Murder of Niklas P.

In the murder case of Niklas P., a 17-year-old boy from Bad Breisig, Rhineland-Palatinate, Germany,[1] was knocked unconscious and then beaten to death by a group of young men while lying on the ground. The crime happened in Bonn, Germany, on the night of 6 to 7 May 2016. Niklas P. later died in hospital. On 18 May, Walid S., a 20-year-old man, was arrested on suspicion of being the main perpetrator. Two accomplices are still being sought by the police.[2] The case received extensive media attention in Germany. Bonn police received 400,000 entries on their Facebook page.[3]

IncidentsEdit

On the night of 6 to 7 May, on their way home from a concert Niklas P., his sister and two female friends encountered a group of young men, including Walid S., and was provoked by them verbally. According to the chief prosecutor, Niklas P. wanted to avoid violence and resolve the situation amicably. One of the female friends of Niklas was reportedly slapped and was later molested. Subsequently, Niklas P. was struck violently on the head. After he had fallen down, the perpetrator Walid S. kicked his head with great force.[1][2]

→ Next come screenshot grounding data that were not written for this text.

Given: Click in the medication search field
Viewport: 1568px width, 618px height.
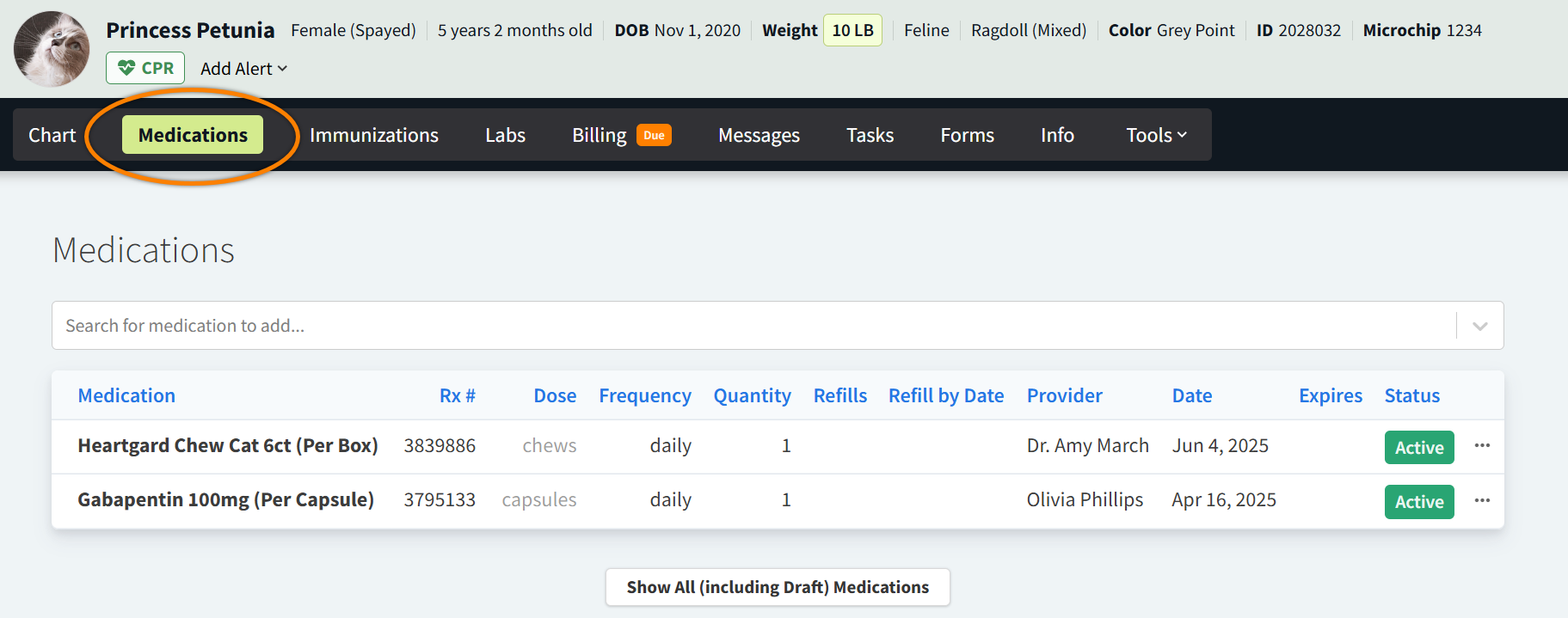Looking at the screenshot, I should (x=748, y=326).
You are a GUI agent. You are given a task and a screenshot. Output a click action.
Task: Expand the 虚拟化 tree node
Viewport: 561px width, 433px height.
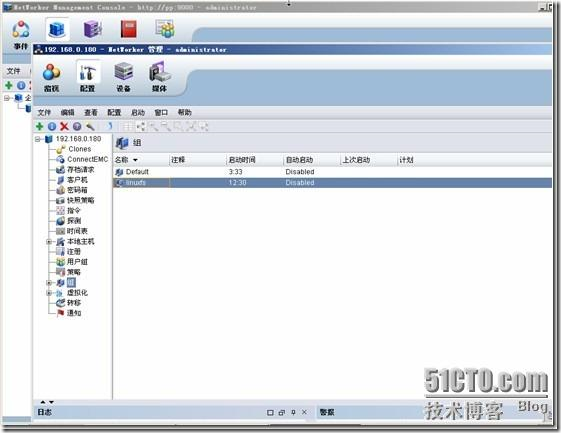point(49,293)
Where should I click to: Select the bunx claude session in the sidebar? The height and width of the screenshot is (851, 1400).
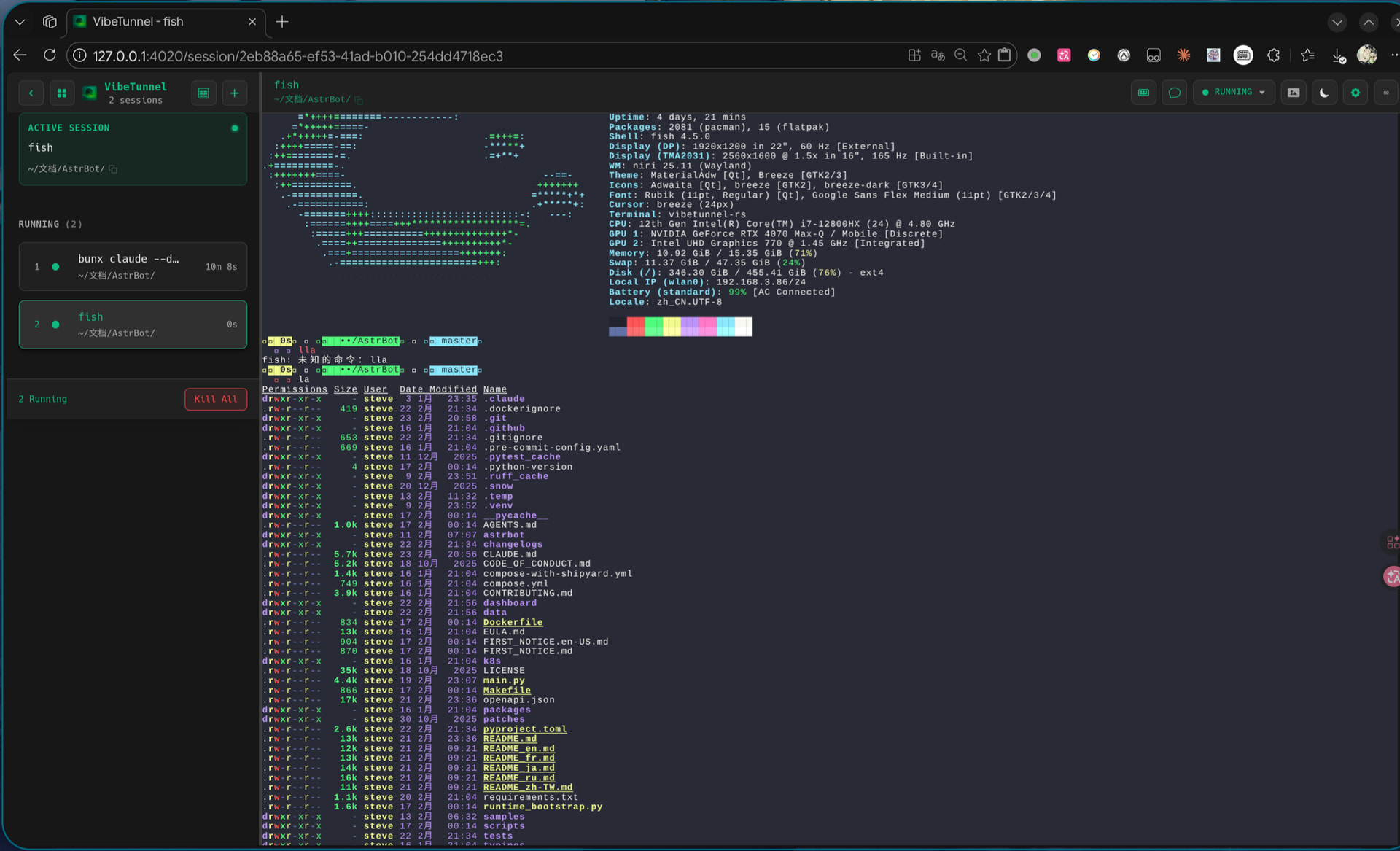tap(133, 266)
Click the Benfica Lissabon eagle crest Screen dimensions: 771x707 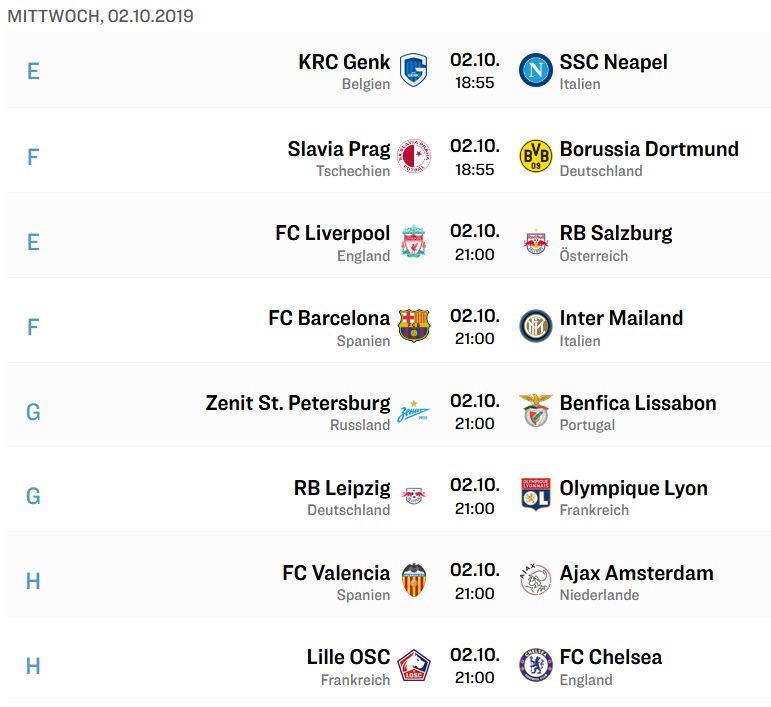pos(535,411)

Bonn police began an intense manhunt and also handed out flyers in the German, Arabic and Turkish languages.[1] There were also two demonstrations, one of 50 far-right protesters and a counter-demonstration of several hundred people.[4][5]

SuspectsEdit

The suspect Walid S. was born in Italy, but has "an additional migration background". Reportedly, he is of Moroccan origin. He was arrested in Mehlem, a district of Bonn, on charges of manslaughter.[2] He is known to the police for other "violent offences".[6] Two further men were arrested with Walid S., but freed later, as the suspicion against them could not be substantiated. However, an alibi given by Walid S. was later proven wrong. Walid S. denied the accusations.[1][7] The two accomplices are still sought by the police.[2]

On 20 June, it was reported that a new piece of evidence, a jacket stained with blood of Niklas P., was found in the residence of Walid S., who still denied the accusations saying the jacket did not belong to him. There were allegations against the chief prosecutor of concealing the evidence for several days.[8]